Red Hat Bugzilla – Bug 166772
NFS deadlock when multiple processes creating/deleting a file
Last modified: 2010-10-21 23:18:03 EDT
Creating a RHEL4 version of this bug since its
not clear if we have the same problem in RHEL4.
+++ This bug was initially created as a clone of Bug #165993 +++
Description of problem:
When running the attached reproduer script, one or more NFS nodes can become
Version-Release number of selected component (if applicable):
tested U5 onward
Steps to Reproduce:
1.Mount an NFS share from two separate nodes
2.run the attached reproducer script on each node, pointing the script to the
NFS share mount point on each node.
One or both NFS clients will deadlock
Systems will run without deadlock.
-- Additional comment from email@example.com on 2005-08-15 11:42 EST --
Created an attachment (id=117759)
script to reproduce deadlock problem
-- Additional comment from firstname.lastname@example.org on 2005-08-15 11:51 EST --
I've reproduced this, and I have a core available on
dl360g4.gsslab.rdu.redhat.com (root/redhat) in /root/hang_cores. Looking at it
it appears that there is a dd task which is stuck in nfs_wait_on_request, and a
sync task which is suck in wait_on_inode.

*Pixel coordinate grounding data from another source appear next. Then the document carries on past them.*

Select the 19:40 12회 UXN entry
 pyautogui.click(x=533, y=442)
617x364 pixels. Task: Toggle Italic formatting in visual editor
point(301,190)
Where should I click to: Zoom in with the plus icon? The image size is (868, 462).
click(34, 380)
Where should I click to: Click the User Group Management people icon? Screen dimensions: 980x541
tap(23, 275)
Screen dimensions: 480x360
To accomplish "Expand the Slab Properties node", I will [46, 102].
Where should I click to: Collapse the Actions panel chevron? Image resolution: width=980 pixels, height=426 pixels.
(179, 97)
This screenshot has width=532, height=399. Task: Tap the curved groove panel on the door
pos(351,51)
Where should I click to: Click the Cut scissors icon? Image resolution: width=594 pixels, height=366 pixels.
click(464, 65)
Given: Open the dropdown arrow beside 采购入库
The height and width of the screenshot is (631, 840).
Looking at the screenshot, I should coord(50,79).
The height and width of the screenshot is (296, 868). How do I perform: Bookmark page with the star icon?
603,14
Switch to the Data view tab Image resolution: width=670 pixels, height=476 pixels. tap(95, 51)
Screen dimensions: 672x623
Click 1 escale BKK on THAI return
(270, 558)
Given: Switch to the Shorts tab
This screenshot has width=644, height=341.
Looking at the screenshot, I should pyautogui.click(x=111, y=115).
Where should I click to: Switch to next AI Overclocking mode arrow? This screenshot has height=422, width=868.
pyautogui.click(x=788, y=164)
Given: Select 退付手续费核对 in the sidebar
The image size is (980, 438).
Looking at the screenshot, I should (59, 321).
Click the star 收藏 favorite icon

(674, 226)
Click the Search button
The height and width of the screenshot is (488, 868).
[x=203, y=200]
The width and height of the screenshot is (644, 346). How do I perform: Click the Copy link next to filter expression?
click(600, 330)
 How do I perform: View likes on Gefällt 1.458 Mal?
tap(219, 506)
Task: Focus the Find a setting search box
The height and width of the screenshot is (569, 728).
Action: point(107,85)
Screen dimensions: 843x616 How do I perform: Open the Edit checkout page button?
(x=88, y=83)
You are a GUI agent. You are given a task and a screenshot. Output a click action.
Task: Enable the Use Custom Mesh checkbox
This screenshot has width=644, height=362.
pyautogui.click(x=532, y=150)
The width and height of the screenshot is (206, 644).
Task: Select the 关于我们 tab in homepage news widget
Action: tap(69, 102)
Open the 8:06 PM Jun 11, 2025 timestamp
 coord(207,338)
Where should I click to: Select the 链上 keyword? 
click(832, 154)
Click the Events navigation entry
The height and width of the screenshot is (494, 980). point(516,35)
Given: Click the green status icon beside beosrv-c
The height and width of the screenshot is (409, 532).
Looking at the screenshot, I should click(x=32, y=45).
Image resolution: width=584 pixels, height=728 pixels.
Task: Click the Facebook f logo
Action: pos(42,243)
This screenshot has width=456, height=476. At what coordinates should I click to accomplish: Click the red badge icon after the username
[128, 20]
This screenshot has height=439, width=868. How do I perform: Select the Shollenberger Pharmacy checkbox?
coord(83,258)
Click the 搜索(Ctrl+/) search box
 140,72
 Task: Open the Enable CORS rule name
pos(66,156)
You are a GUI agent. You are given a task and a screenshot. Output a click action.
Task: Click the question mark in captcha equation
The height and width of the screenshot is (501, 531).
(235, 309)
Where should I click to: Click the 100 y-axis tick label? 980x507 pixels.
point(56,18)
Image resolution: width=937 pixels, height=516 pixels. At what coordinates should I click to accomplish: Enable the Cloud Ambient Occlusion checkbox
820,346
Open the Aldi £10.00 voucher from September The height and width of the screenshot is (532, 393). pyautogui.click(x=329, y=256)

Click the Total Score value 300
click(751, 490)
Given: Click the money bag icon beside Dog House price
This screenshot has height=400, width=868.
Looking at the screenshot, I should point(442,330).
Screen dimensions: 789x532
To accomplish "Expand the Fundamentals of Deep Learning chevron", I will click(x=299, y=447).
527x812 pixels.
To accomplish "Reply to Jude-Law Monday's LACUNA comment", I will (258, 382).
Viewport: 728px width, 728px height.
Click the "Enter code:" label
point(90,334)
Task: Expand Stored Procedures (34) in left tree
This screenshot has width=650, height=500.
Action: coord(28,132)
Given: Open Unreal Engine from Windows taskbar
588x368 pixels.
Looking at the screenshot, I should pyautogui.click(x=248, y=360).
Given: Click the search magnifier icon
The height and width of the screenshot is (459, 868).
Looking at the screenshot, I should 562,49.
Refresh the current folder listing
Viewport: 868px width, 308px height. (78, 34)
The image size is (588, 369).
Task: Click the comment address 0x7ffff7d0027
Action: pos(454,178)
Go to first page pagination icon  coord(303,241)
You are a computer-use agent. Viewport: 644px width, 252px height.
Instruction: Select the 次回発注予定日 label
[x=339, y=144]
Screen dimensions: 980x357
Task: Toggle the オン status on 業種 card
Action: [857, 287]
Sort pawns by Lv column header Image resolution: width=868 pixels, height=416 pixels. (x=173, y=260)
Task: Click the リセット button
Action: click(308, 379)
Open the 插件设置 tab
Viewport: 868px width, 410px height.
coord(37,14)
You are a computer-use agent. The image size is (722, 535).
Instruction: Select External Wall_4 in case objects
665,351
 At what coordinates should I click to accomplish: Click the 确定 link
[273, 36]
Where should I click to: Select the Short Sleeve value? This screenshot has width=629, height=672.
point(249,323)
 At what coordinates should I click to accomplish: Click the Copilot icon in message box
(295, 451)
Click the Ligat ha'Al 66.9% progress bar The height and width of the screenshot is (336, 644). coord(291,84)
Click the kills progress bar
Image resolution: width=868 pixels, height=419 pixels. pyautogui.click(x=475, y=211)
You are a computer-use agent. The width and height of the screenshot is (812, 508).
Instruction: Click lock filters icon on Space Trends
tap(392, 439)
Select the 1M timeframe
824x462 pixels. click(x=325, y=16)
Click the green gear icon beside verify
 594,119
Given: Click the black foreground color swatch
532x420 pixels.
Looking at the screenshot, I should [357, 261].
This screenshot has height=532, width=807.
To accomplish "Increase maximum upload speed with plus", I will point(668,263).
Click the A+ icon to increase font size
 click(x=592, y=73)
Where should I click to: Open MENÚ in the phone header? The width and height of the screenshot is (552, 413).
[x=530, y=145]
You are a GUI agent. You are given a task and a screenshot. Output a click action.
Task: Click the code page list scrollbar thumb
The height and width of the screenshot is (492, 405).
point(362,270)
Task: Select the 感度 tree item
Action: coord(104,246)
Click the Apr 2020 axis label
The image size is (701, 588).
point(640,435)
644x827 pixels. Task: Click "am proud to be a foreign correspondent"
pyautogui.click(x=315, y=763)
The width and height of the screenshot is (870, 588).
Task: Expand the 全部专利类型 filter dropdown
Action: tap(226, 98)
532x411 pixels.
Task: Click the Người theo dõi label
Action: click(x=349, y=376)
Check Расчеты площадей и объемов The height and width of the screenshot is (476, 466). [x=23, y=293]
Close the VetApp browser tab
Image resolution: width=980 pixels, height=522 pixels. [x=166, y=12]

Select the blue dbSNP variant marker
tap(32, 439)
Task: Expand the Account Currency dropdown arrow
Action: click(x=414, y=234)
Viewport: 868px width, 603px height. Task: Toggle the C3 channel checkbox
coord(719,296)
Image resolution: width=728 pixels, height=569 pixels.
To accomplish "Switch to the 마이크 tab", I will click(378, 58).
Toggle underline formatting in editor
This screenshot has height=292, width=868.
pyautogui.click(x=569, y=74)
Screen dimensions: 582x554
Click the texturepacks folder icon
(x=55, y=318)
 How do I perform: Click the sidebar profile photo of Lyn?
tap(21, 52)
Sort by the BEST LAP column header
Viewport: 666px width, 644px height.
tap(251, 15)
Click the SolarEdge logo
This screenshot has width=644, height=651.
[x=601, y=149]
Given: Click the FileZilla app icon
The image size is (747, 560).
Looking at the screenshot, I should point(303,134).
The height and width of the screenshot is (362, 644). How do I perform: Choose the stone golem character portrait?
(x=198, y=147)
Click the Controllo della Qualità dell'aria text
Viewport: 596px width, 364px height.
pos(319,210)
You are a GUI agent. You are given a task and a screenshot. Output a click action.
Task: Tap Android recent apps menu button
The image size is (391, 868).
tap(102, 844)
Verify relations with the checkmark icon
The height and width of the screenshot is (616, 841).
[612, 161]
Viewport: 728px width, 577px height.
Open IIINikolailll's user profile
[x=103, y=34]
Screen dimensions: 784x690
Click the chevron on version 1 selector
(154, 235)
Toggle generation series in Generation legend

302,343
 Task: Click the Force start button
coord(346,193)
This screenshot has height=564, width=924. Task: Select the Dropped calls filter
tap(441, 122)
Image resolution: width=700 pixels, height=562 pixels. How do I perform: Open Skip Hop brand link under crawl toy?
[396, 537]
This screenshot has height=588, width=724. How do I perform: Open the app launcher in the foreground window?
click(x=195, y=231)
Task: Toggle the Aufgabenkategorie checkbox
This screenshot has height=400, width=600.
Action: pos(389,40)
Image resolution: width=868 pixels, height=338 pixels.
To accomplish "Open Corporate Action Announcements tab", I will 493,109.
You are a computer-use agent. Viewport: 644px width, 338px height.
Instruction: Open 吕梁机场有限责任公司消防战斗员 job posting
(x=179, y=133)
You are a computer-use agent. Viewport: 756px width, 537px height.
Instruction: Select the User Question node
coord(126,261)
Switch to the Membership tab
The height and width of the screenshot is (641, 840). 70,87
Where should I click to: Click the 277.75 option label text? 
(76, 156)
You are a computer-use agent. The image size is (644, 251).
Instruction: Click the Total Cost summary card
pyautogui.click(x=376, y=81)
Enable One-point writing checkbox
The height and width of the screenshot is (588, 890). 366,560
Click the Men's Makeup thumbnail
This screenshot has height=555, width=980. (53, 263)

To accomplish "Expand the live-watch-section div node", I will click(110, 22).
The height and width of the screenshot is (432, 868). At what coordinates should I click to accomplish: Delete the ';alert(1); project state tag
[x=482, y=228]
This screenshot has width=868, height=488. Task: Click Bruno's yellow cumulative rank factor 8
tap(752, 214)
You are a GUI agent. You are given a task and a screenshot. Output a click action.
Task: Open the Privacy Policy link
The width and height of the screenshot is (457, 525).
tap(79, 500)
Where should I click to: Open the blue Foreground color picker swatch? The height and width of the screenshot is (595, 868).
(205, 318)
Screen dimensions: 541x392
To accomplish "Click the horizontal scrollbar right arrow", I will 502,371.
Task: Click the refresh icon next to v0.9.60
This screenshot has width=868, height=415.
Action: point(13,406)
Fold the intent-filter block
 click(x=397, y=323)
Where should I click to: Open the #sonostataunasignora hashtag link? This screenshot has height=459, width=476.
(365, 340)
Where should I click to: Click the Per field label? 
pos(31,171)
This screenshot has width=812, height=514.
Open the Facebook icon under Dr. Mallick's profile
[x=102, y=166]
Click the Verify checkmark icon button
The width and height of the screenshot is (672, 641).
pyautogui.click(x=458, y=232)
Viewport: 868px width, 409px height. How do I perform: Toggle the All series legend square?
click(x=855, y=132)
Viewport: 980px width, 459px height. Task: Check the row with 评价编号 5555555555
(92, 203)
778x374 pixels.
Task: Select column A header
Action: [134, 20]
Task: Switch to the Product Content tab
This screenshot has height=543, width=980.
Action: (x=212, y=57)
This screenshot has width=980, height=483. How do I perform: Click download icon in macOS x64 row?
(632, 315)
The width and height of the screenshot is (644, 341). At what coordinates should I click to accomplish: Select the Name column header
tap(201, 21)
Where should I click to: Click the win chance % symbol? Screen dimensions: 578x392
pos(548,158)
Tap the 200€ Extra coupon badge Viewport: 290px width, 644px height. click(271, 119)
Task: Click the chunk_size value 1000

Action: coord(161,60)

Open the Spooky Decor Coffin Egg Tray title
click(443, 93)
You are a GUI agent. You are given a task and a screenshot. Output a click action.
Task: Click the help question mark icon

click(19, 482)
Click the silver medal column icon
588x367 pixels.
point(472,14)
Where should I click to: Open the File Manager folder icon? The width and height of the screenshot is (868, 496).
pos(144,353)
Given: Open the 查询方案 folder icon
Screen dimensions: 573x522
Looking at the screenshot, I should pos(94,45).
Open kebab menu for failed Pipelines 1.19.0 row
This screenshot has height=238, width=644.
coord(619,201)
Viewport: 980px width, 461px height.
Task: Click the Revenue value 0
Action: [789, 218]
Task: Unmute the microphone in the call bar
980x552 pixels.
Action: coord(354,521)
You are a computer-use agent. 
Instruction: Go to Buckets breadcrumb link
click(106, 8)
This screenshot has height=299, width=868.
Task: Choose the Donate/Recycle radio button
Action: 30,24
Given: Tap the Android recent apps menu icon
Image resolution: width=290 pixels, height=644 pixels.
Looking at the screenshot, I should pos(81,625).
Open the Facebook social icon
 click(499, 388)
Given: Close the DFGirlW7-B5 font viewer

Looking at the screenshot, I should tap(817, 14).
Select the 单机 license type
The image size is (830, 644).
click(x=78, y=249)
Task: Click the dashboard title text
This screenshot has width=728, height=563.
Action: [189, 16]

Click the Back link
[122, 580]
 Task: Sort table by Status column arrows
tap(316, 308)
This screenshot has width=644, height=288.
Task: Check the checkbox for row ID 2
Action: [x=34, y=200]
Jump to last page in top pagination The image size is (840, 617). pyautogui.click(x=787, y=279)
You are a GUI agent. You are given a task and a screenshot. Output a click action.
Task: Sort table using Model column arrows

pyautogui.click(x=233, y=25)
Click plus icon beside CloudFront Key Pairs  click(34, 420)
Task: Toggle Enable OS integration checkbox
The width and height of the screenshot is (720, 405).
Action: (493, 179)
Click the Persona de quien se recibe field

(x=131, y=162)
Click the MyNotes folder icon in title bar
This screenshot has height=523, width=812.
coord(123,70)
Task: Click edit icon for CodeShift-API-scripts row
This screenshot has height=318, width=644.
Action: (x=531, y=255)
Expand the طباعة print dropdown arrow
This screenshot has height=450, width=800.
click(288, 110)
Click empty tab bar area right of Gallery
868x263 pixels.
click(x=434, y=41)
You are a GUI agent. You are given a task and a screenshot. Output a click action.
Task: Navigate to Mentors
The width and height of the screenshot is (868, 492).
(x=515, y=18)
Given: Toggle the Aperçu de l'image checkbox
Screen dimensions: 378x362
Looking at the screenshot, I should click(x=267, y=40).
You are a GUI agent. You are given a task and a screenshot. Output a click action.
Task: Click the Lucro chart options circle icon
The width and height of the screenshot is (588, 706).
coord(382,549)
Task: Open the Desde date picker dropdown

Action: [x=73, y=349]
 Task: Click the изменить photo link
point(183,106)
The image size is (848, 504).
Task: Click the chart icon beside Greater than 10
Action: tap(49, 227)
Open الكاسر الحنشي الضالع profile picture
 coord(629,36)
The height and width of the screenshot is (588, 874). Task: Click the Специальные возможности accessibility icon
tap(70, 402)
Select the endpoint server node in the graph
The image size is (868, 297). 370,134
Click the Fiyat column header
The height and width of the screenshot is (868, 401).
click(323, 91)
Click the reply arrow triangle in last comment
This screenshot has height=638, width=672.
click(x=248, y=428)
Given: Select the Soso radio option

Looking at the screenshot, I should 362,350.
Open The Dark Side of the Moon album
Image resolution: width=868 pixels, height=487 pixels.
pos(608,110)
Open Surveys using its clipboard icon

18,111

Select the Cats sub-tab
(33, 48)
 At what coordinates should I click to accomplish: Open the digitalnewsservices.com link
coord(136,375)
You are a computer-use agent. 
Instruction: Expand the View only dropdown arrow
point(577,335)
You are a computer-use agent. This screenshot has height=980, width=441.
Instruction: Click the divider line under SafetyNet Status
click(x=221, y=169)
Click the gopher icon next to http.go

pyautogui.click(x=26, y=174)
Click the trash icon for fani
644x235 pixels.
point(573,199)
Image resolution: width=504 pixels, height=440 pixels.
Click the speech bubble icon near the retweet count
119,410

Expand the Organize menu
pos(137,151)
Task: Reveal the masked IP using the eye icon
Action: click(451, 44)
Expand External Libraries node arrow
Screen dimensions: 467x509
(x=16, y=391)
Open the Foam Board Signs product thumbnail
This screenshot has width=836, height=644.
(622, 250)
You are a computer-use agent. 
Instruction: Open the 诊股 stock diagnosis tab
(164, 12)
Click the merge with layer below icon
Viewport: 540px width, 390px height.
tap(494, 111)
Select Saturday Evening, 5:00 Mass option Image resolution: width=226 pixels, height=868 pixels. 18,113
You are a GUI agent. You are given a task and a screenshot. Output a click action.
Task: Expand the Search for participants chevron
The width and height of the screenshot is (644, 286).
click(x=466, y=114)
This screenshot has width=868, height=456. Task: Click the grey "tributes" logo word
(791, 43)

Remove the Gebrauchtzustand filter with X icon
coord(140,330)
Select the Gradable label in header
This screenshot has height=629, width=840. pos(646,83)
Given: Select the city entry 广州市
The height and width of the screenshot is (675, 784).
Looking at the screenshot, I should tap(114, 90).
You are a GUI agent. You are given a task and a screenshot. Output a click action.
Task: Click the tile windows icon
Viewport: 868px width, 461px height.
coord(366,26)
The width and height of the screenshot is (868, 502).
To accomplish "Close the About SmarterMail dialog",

They appear stuck, as the inode in
__wait_on_inode (located at 0xe0c12380) has its I_LOCKED bit clear, and the
nfs_page being waited on in nfs_wait_on_request (located at 0xf706bd00) has its
PG_DIRTY bit clear. It would appear that we have a race condition in which
tasks can go to sleep waiting on a condition after the condition which was
supposed to wake them has occured, leading to tasks that will wait forever. I
have, as of yet, been able to pinpoint where that race is so far....
-- Additional comment from email@example.com on 2005-08-15 12:02 EST --
Neil, is this rhel3 or rhel4, since you mention U5?
-- Additional comment from firstname.lastname@example.org on 2005-08-15 12:37 EST --
RHEL3 latest and greatest
-- Additional comment from email@example.com on 2005-08-15 14:15 EST --
I've been working with it under RHEL3, as eric says. I've been meaning to test
under RHEL4 but haven't gotten around to it yet.
-- Additional comment from firstname.lastname@example.org on 2005-08-24 14:30 EST --
A quick status... I am able to reproduce this and
it appears I'm seeing the same thing Neil was seeing...
-- Additional comment from email@example.com on 2005-08-25 06:25 EST --
Created an attachment (id=118104)
Please give this patch at try. Its stop an inode from be unhashed when
an ESTALE is returned on a getattr. This in turns stop the sync from
going into an infinite loop which causes the machine to hang.
I was able to continuously run the above reproducer for
a 12 hour period without neither RHLE3 client hanging.
-- Additional comment from firstname.lastname@example.org on 2005-08-25 08:39 EST --
Adding to the RHEL3U7Proposed list since we are late in the U6 cycle. Not sure
if this meets the criteria for inclusion in a RHEL3U6 respin this late in the
Created attachment 120517 [details]
An upstream patch that addressed this problem
I'm not able to reproduce this hang on a RHEL4, so I'm closing this bug.